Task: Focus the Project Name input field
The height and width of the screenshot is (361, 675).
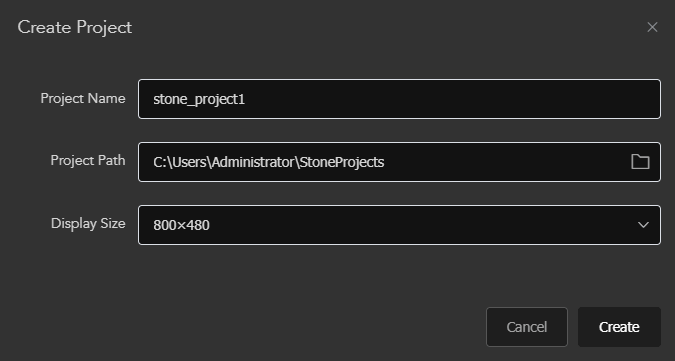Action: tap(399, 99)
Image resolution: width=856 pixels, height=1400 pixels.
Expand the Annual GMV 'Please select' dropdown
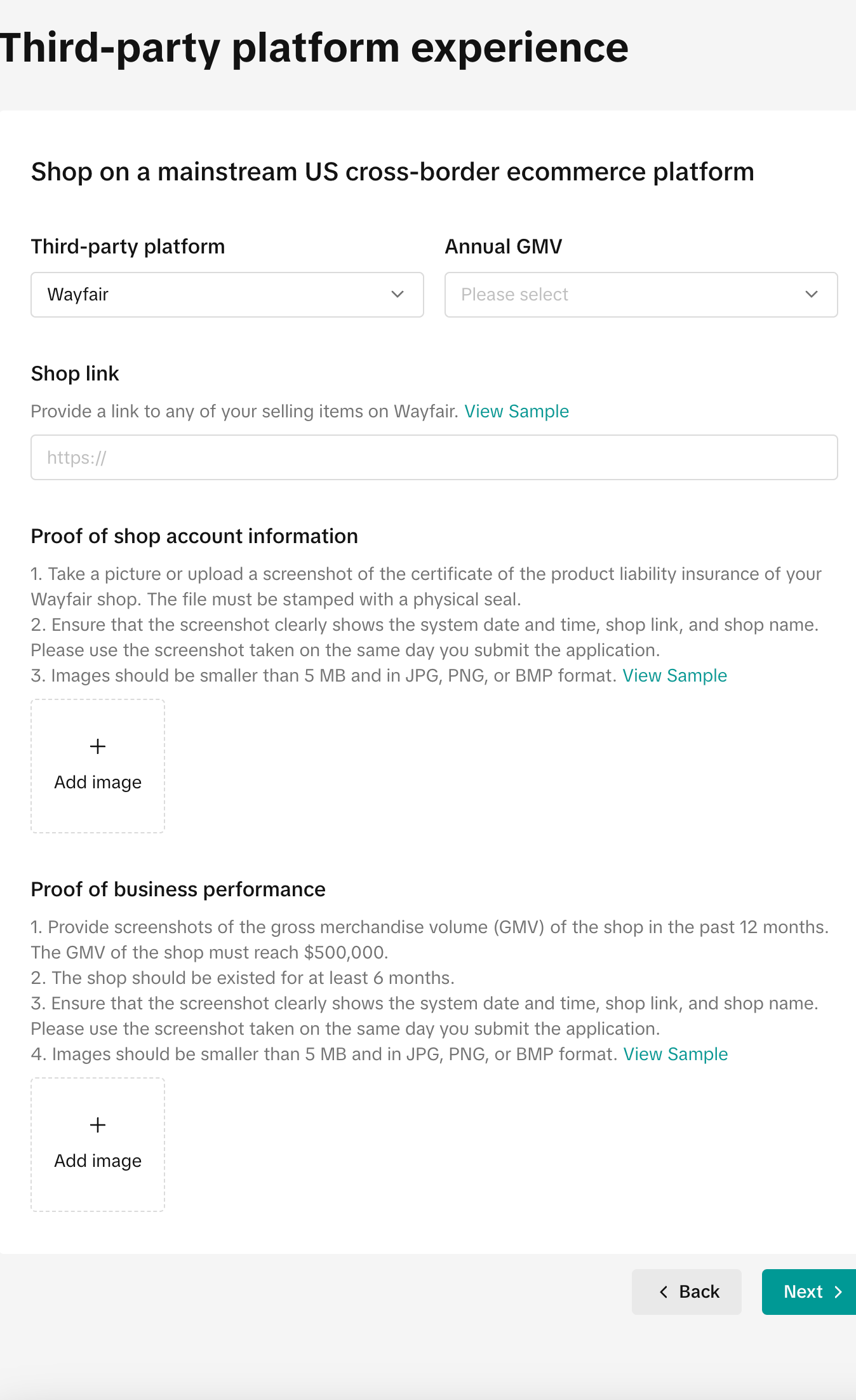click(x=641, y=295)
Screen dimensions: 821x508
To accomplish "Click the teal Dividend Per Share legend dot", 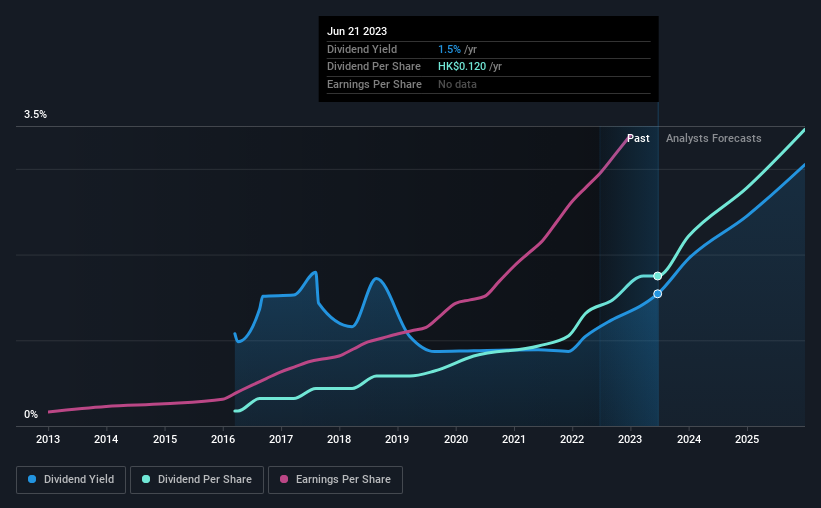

+-------+

## TASK DESCRIPTION
Starting at the line that holds "Expand the Annual" and stopping at the last line of the listing above, write out each line exactly as it appears, and omit the pictures.

## FINAL ANSWER
Expand the Annual GMV 'Please select' dropdown
click(x=641, y=295)
Screen dimensions: 821x508
To accomplish "Click the teal Dividend Per Share legend dot", 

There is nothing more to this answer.